10. Hukuk Dairesi 2010/16498 E. , 2012/6656 K.
"İçtihat Metni"Mahkemesi :İş Mahkemesi
Dava, rücuan tazminat istemine ilişkindir.
Mahkemece, uyulan bozma ilamı doğrultusunda davanın kısmen kabulüne karar verilmiştir.
Hükmün, davacı Kurum ve davalı ... avukatlarınca temyiz edilmesi üzerine, temyiz isteklerinin süresinde olduğu anlaşıldıktan ve Tetkik Hâkimi ... tarafından düzenlenen raporla dosyadaki kağıtlar okunduktan sonra, işin gereği düşünüldü ve aşağıdaki karar tespit edildi.
Dava, 07.11.2001 tarihli trafik kazası sonucu yaralanan sigortalılara yapılan tedavi gideri ve geçici iş göremezlik ödemelerinden oluşan sosyal sigorta yardımlarının davalı ... Şirketinden tahsili istemine ilişkindir.

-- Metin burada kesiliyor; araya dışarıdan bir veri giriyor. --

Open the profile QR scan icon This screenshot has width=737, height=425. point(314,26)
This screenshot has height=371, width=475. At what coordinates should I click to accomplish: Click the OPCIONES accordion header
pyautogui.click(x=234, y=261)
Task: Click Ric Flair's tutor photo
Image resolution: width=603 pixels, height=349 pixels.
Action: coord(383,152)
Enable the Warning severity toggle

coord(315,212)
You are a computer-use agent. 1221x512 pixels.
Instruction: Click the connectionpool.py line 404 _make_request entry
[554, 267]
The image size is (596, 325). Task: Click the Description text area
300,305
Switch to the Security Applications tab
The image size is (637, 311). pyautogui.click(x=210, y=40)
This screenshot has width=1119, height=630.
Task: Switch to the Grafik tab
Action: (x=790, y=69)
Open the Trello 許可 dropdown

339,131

1-Davanın yasal dayanağını teşkil eden 506 sayılı Kanunun 39.maddesinde "Kasdi veya suç sayılır hareketi ile sigortalının hastalanmasına sebep olan kimseye, bu Kanun gereğince hastalık sigortasından yapılan her türlü giderler tazmin ettirilir" hükmü öngörülmüştür. Dava konusu somut olayda ; 07.11.2001 tarihinde meydana gelen trafik kazası sonucu yaralanan sigortalıya Kurumca yapılan tedavi giderleri ile ödenen geçici iş göremezlik ödeneklerinin, kazaya sebep olan araç sürücülerinden ve sigorta şirketlerinden sürücü rücuan tahsili istemine ilişkindir.

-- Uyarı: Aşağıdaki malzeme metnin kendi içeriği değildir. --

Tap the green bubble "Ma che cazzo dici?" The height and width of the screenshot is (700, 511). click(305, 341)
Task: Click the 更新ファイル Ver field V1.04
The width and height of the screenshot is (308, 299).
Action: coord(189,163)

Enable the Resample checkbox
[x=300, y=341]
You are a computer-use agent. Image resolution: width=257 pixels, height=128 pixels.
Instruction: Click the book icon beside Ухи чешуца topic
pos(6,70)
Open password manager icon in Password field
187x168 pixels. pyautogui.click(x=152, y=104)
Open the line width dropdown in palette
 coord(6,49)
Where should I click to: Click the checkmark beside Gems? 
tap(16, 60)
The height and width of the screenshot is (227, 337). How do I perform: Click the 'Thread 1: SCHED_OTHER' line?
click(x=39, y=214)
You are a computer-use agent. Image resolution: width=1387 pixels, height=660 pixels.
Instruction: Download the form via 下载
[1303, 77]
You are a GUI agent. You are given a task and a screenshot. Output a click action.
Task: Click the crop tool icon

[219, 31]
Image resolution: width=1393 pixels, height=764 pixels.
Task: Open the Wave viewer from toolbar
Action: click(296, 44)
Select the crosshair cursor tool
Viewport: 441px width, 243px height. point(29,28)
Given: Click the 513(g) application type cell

Yasa Koyucu tarafından, trafik kazası nedeniyle sağlık hizmet sunucularınca verilen tedavi hizmet bedellerinin tamamının Sosyal Güvenlik Kurumu tarafından karşılanması esasının getirilmesi amacıyla 25.02.2011 tarihli Resmi Gazetede yayımlanarak yürürlüğe giren 13.02.2011 tarih 6111 sayılı Yasanın 59. maddesi ile 2918 sayılı Karayolları Trafik Kanununun 98. maddesi değiştirilmiş, anılan değişiklik ile “Trafik kazaları sebebiyle üniversitelere bağlı hastaneler ve diğer bütün resmî ve özel sağlık kurum ve kuruluşlarının sundukları sağlık hizmet bedelleri, kazazedenin sosyal güvencesi olup olmadığına bakılmaksızın ... tarafından karşılanır.

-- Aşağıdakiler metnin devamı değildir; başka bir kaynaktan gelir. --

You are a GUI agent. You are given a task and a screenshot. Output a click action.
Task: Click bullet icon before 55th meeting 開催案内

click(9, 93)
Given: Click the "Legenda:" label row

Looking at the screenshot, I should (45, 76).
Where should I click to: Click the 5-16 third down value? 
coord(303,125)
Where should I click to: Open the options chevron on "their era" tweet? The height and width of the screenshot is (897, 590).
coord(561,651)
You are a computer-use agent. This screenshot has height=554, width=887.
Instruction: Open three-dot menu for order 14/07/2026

Trafik kazalarına sağlık teminatı sağlayan zorunlu sigortalarda; sigorta şirketlerince yazılan primlerin ve ... tahsil edilen katkı paylarının % 15"ini aşmamak üzere, münhasıran bu teminatın karşılığı olarak ...sigortacılık ilkeleri çerçevesinde maktu veya nispi olarak belirlenen tutarın tamamı sigorta şirketleri ve 03.06.2007 tarihli ve 5684 sayılı Sigortacılık Kanununun 14"üncü maddesinde düzenlenendurumlar için ... Kurumuna aktarılır. Söz konusu tutar, ilgili sigorta şirketleri için sigortacılık ilkelerine göre ayrı ayrı belirlenebilir. Aktarım ile sigorta şirketlerinin ve Güvence Hesabının bu teminat kapsamındaki yükümlülükleri sona erer. ... Müsteşarlığının bağlı bulunduğu Bakanlığın teklifi üzerine Bakanlar Kurulu söz konusu tutarı % 50"sine kadar artırmaya veya azaltmaya yetkilidir….” hükmü getirilmiştir.
6111 sayılı Kanunun, yayımı tarihinde yürürlüğe giren Geçici 1. maddesi ile de "Bu Kanunun yayımlandığı tarihten önce meydana gelen trafik kazaları nedeniyle sunulan sağlık hizmet bedelleri ...tarafından karşılanır. Söz konusu sağlık hizmet bedelleri için bu Kanunun 59"uncu maddesine göre belirlenen tutarın % 20’sinden fazla olmamak üzere belirlenecek tutarın üç yıl süreyle ayrıca aktarılmasıyla anılan dönem için ilgili sigorta şirketleri ve Güvence Hesabının yükümlülükleri sona erer…..” hükmü öngörülmüştür.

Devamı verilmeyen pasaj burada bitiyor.